PASSAGE PROVIDED »
::::::
Imperfective marking in present tense

Kazuha Watanabe kw69 at CORNELL.EDU
Mon Jan 21 02:39:58 UTC 2008


Dear Östen,

That's exactly what I was thinking of.  I am sorry if I wasn't clear.
Languages tend to have plain present tense form (I eat fish, for example)
and progressive form (I am eating fish, for example).  However,
generalized imperfectives (but not progressive---one of the easiest
syntactic test would be that progressives do not apply to stative verbs
whereas imperfectives do) and plain present tense shear so much of their
functions, as Östen pointed out, I figured the languages that would make
such a distinction would be rare. I wanted to know if there is any, and if
there is, what the function of each form is like.

I hope this would clear things up a bit...

Kazuha Watanabe


> Dear all,
>
> It is not quite clear what uses such a non-imperfective present tense form
> could have. In languages with marked imperfectives, these tend to cover
> the
> whole range of uses that present tenses usually have (e.g. in the Romance
> languages). Progressives cover a more restricted area (like in English).
::::::
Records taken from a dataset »
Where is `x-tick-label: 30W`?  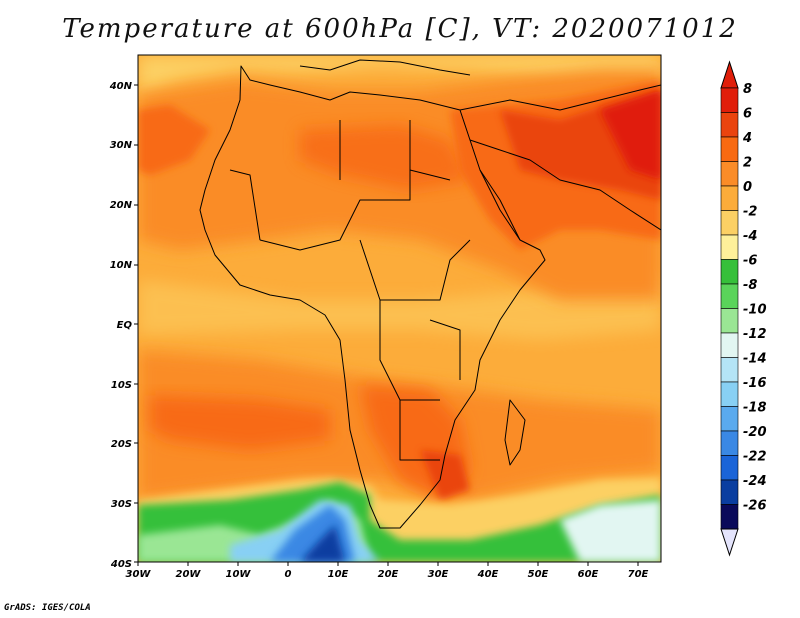 x-tick-label: 30W is located at coordinates (139, 574).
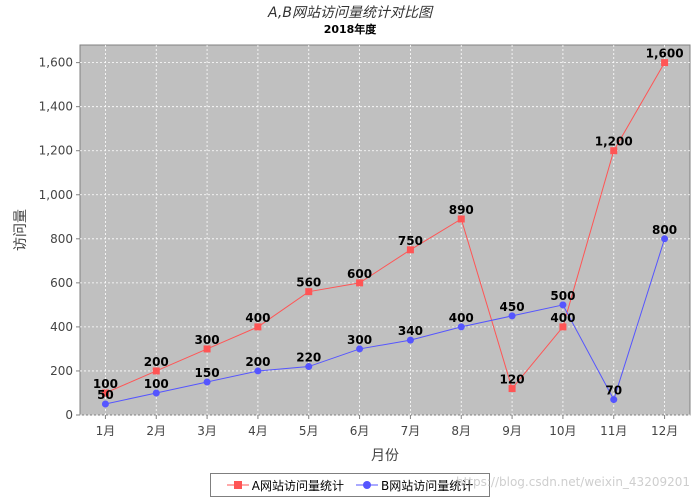 The image size is (700, 500). I want to click on chart-subtitle: 2018年度, so click(350, 30).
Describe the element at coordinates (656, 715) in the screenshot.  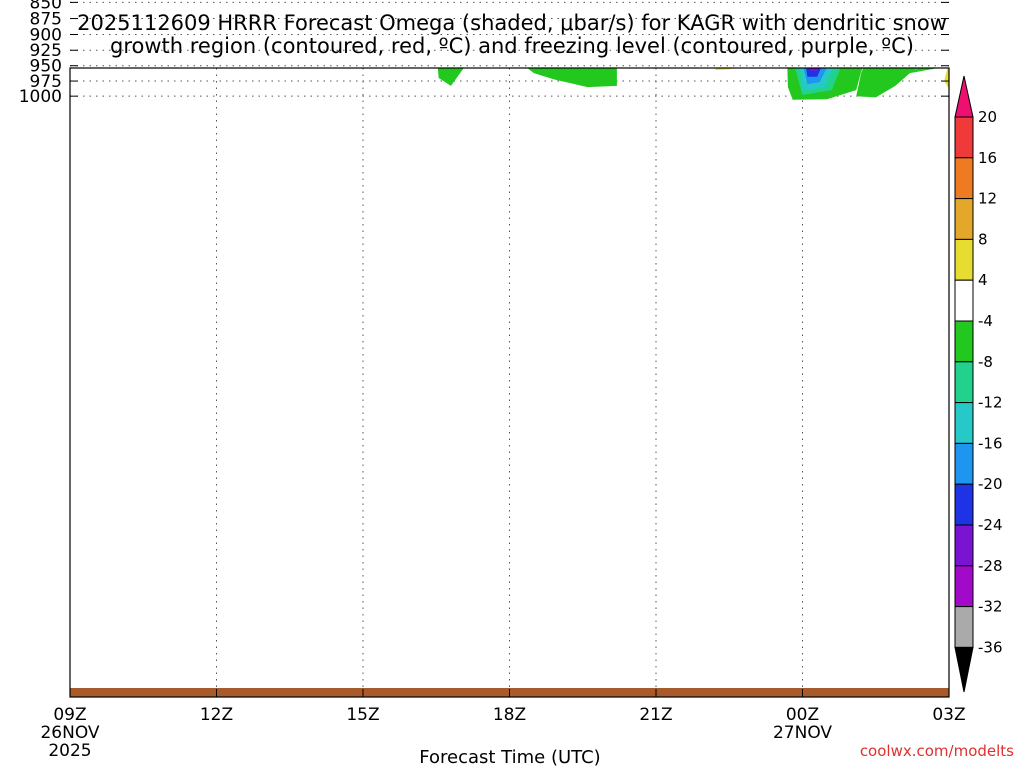
I see `x-tick-label: 21Z` at that location.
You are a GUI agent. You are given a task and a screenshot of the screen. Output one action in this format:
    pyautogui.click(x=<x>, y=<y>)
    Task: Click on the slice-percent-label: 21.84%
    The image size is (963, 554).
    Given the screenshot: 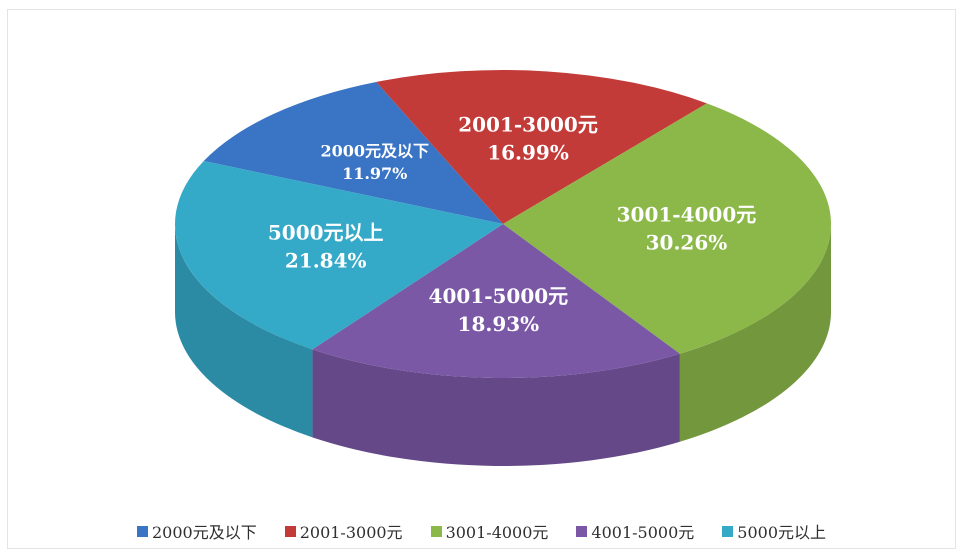 What is the action you would take?
    pyautogui.click(x=326, y=261)
    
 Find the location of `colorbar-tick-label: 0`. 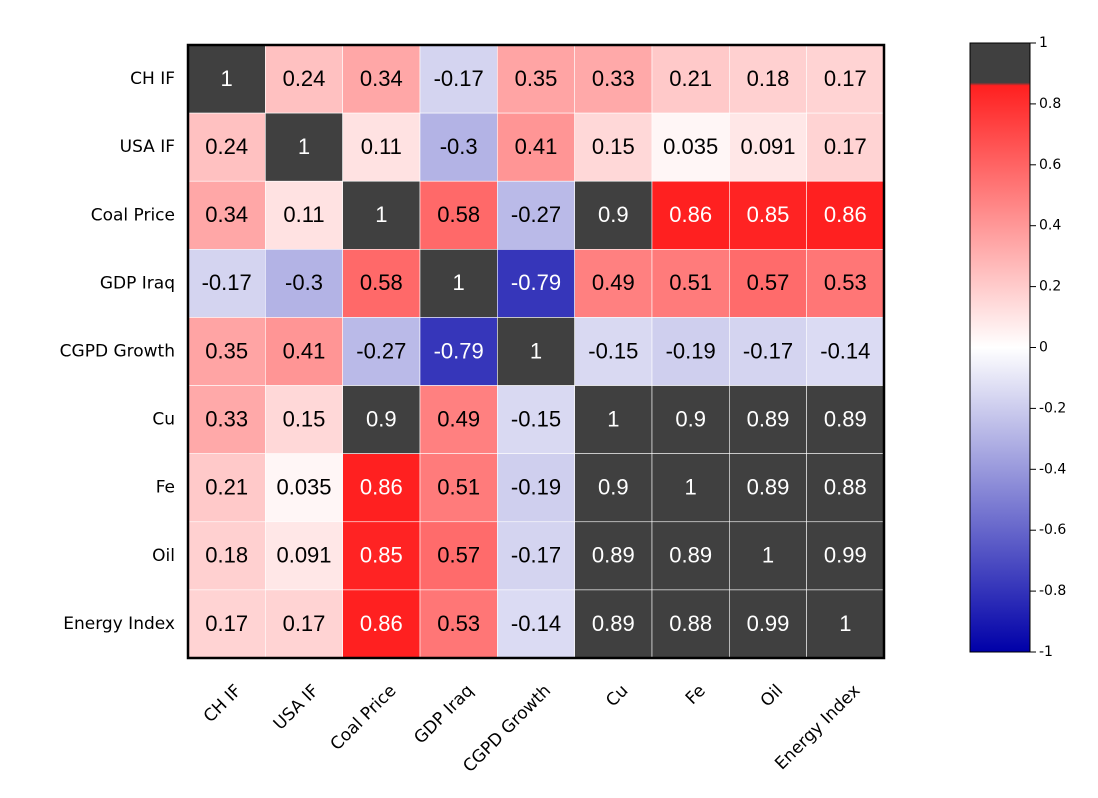

colorbar-tick-label: 0 is located at coordinates (1044, 348).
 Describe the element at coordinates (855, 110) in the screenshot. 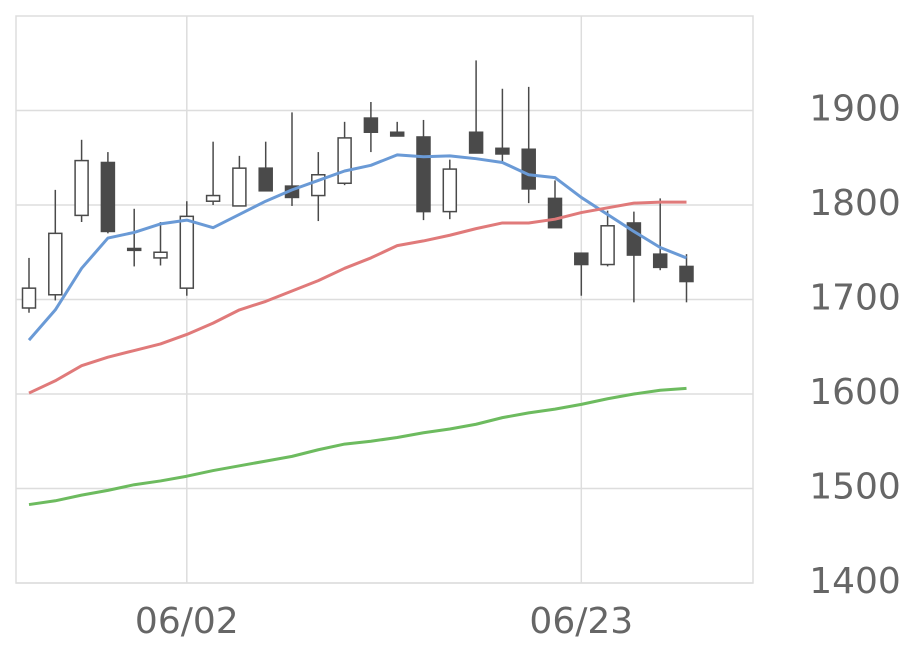

I see `y-tick-label: 1900` at that location.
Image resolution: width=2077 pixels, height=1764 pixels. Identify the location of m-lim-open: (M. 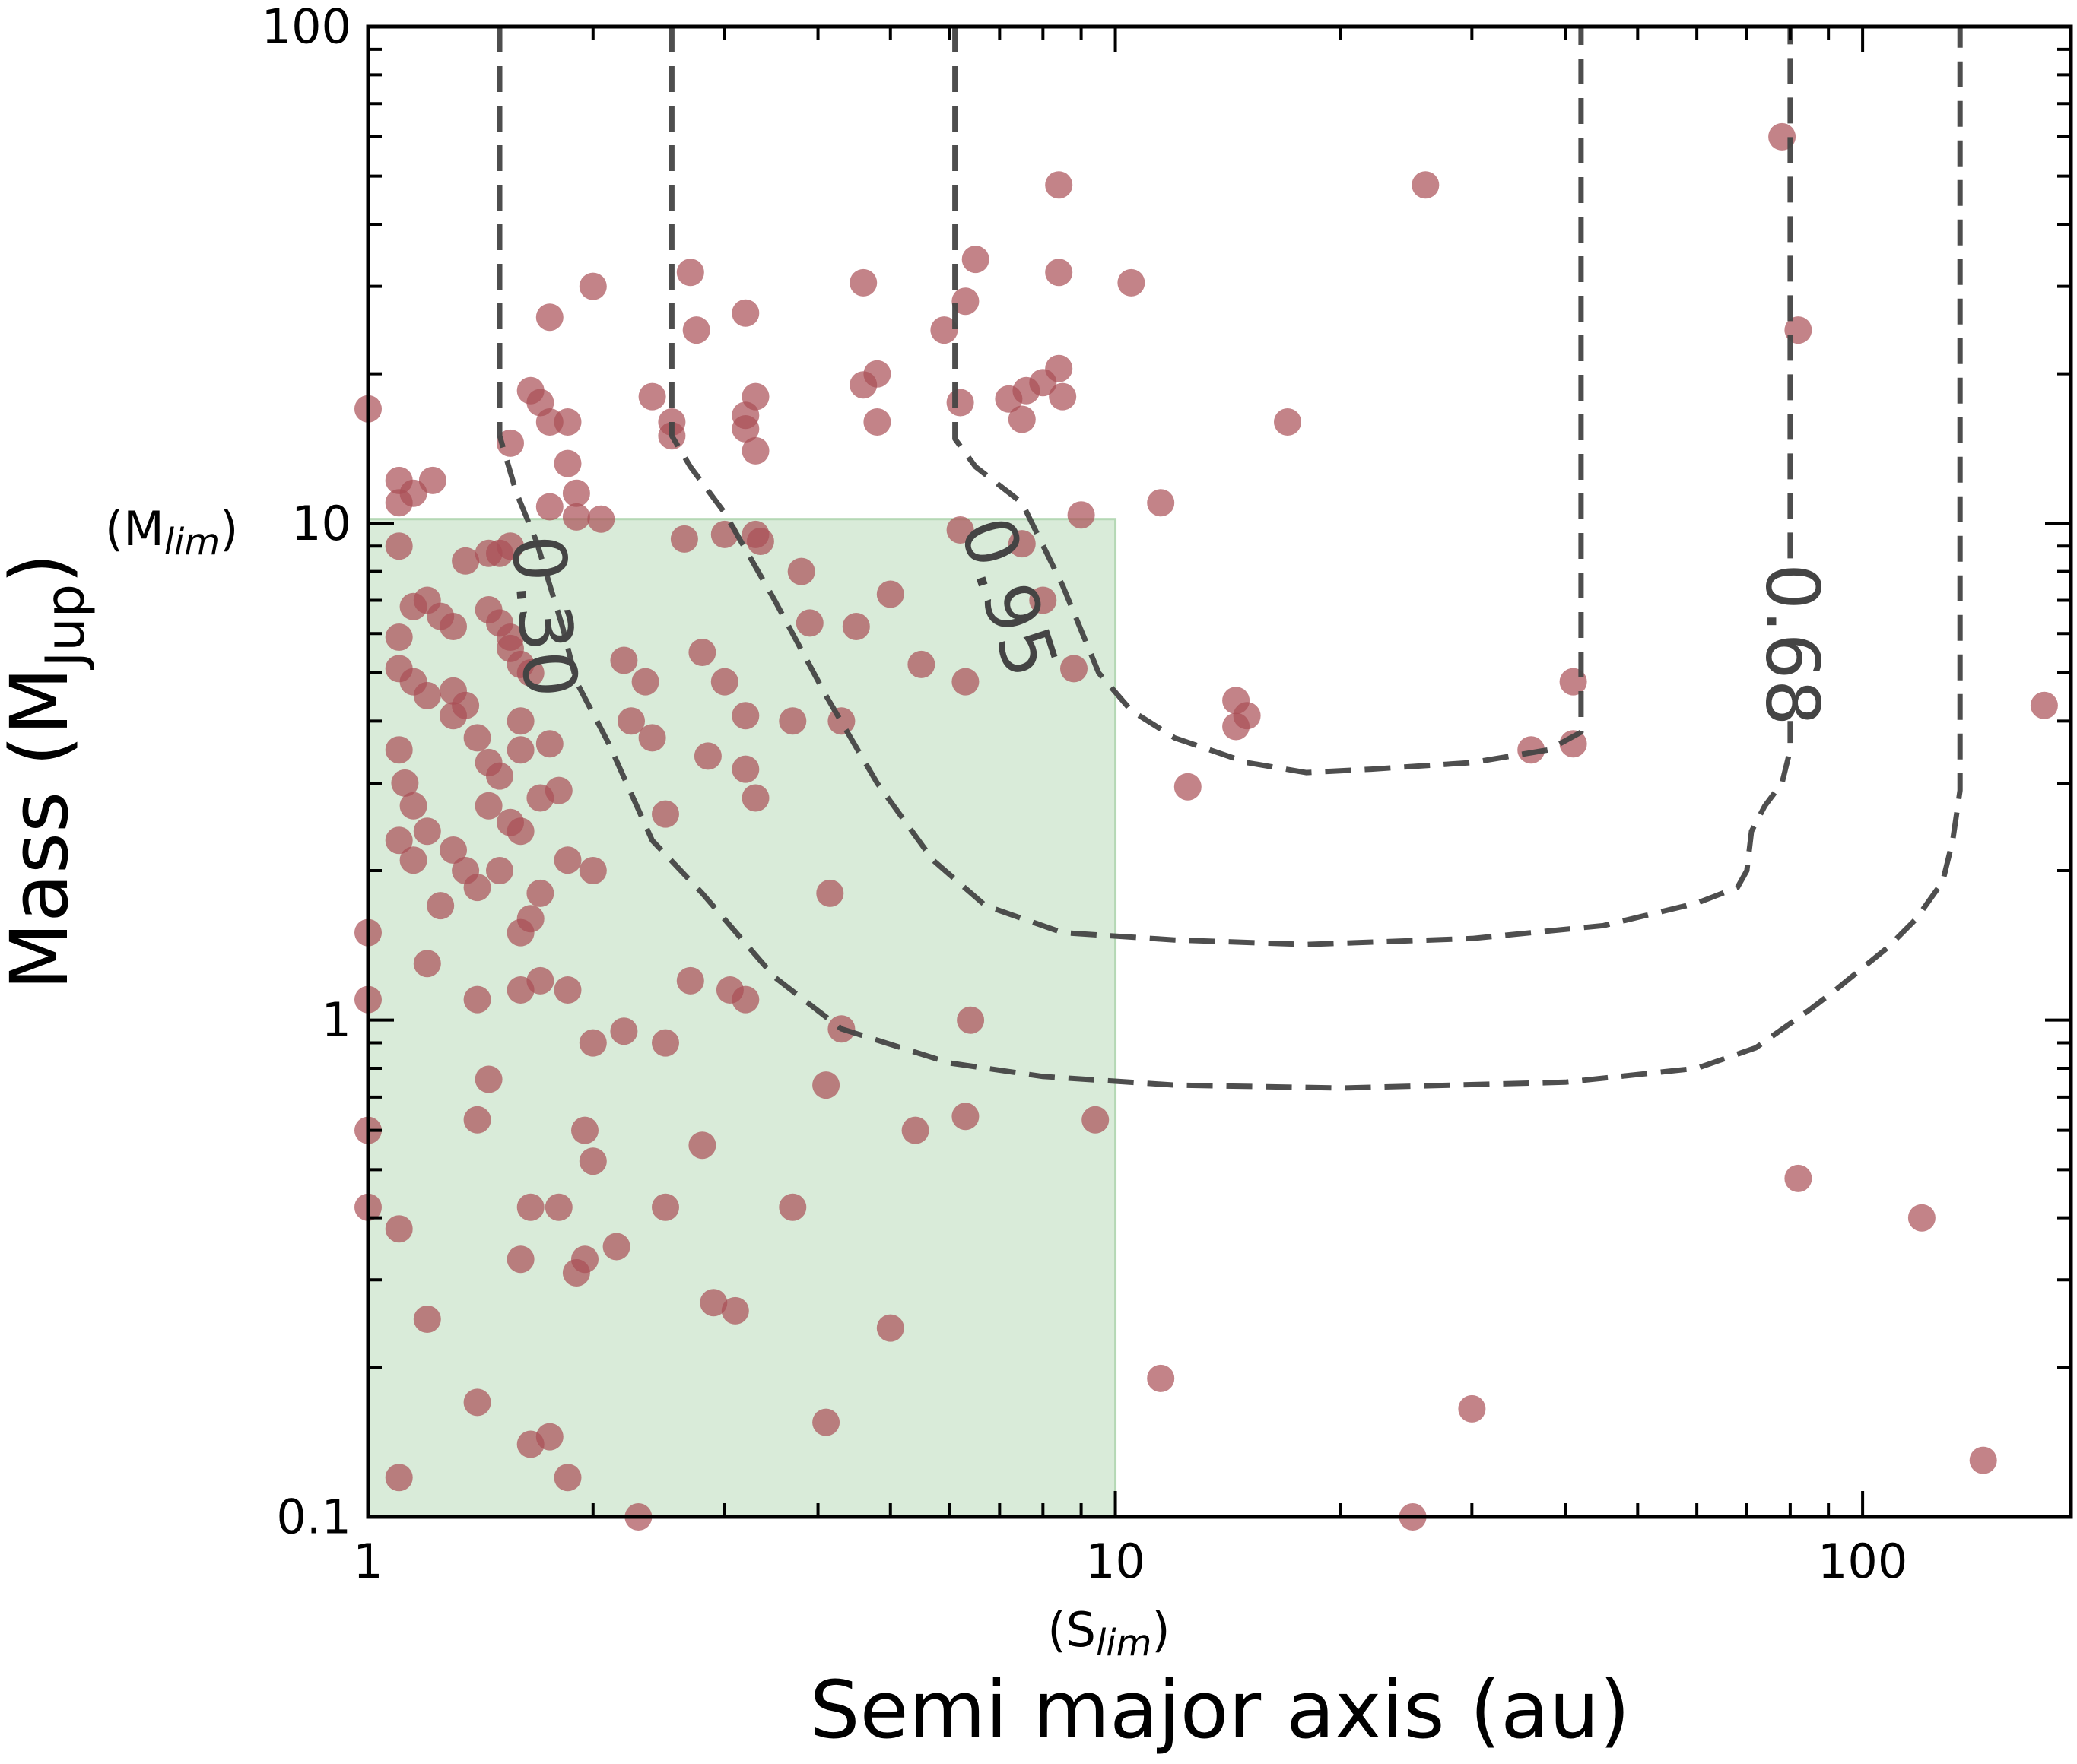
::::::
Reproduce the part of the message on imperfective marking between "Languages tend to" and "form is like.", inclusive. Nothing in the listing is needed here.

Languages tend to have plain present tense form (I eat fish, for example)
and progressive form (I am eating fish, for example).  However,
generalized imperfectives (but not progressive---one of the easiest
syntactic test would be that progressives do not apply to stative verbs
whereas imperfectives do) and plain present tense shear so much of their
functions, as Östen pointed out, I figured the languages that would make
such a distinction would be rare. I wanted to know if there is any, and if
there is, what the function of each form is like.